No country has as many stray dogs as India, and no country suffers as much from them. Free-roaming dogs number in the tens of millions and bite millions of people annually, including vast numbers of children. An estimated 20,000 people die every year from rabies infections — more than a third of the global rabies toll.
Packs of strays lurk in public parks, guard alleyways and street corners and howl nightly in neighborhoods and villages. Joggers carry bamboo rods to beat them away, and bicyclists fill their pockets with stones to throw at chasers. Walking a pet dog here can be akin to swimming with sharks.
A 2001 law forbade the killing of dogs, and the stray population has increased so much that officials across the country have expressed alarm. …
Is this a Hindu v. Muslim thing? The Muslims are anti-dog, so the Hindus are pro-dog? Or vice-versa?
With pointed ears, a wedge-shaped head and a tail that curls over its back, the pariah is similar in appearance to other prehistoric dogs like the Australian dingo. ...
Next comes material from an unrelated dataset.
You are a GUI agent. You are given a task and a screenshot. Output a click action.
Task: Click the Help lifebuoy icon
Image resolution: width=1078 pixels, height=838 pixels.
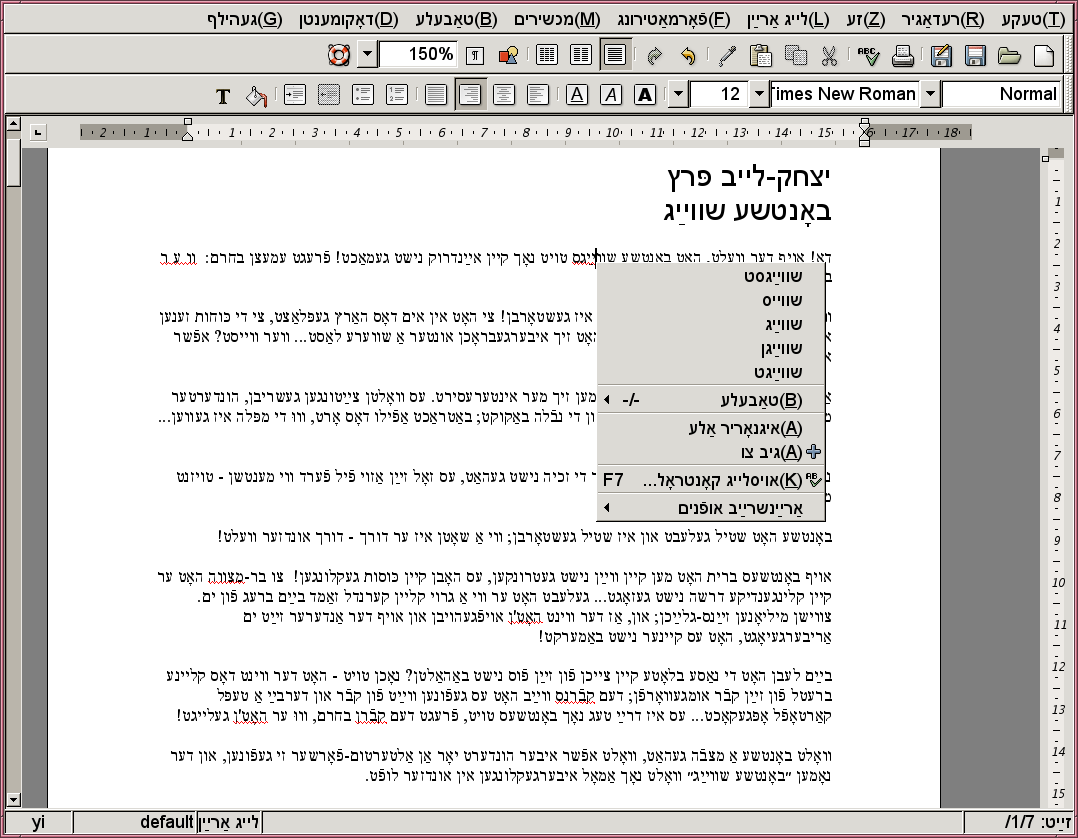pos(339,55)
Short yellowish fur and medium size seems to be sort of the Platonic Essence of dogdom, what dogs evolve back to when you stop bothering to breed them.
“Dogs essentially started out as scavengers,” Dr. Bradshaw said. “They evolved to hang around people rather than to be useful to them.”
While that relationship has largely disappeared in the developed world, it remains the dominant one in India, where strays survive on the ubiquitous mounds of garbage. Some are fed and collared by residents who value them as guards and as companions, albeit distant ones. Hindus oppose the killing of many kinds of animals.